→ THE DATA:

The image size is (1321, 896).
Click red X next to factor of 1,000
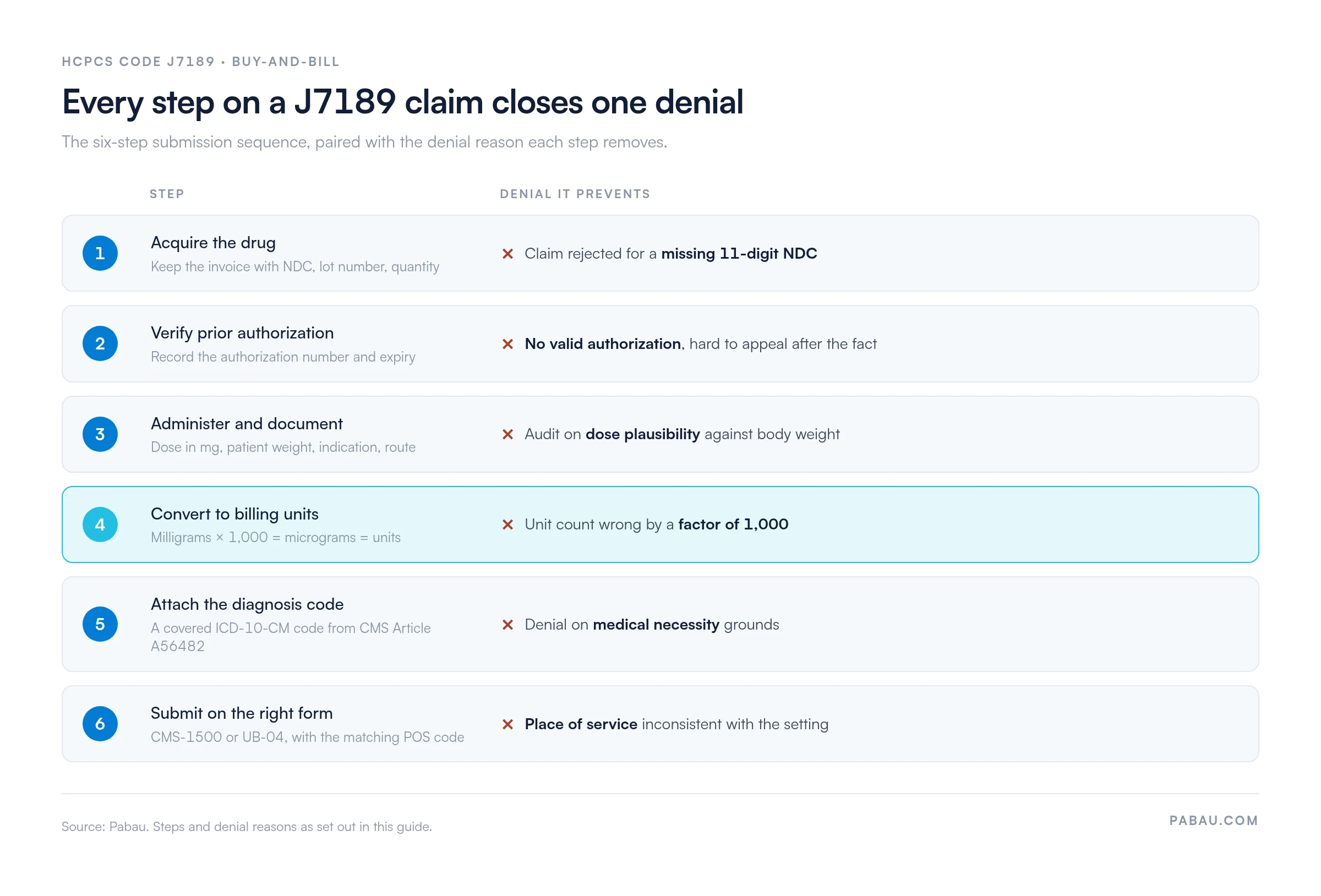click(508, 524)
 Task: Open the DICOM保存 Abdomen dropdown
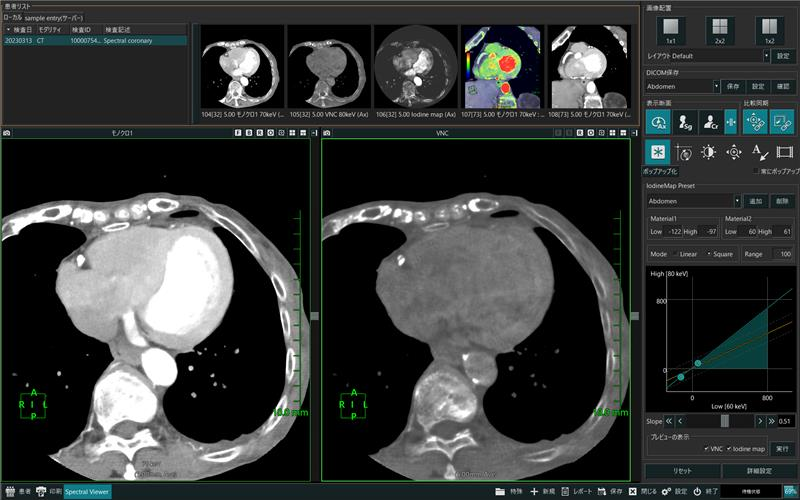[x=683, y=86]
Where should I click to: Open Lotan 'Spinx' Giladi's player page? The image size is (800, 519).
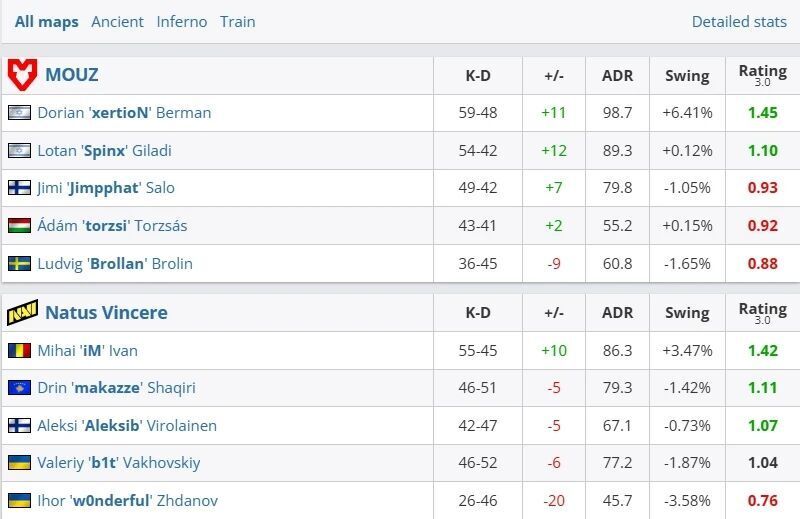coord(104,151)
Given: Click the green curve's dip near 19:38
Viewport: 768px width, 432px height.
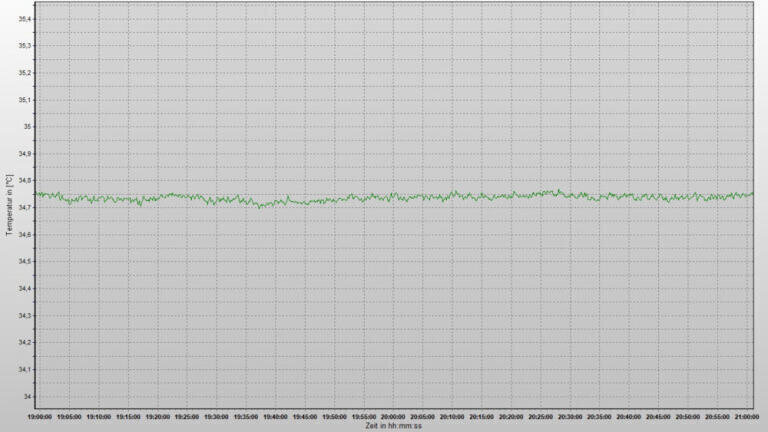Looking at the screenshot, I should (x=260, y=207).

→ WHAT YOU WILL DO:
Starting with the line that contains "Given: Click the green curve's dip near 19:38", reproduce every line to the end of the material above, both end lines included, exactly and with no pictures.

→ OUTPUT BELOW:
Given: Click the green curve's dip near 19:38
Viewport: 768px width, 432px height.
Looking at the screenshot, I should (x=260, y=207).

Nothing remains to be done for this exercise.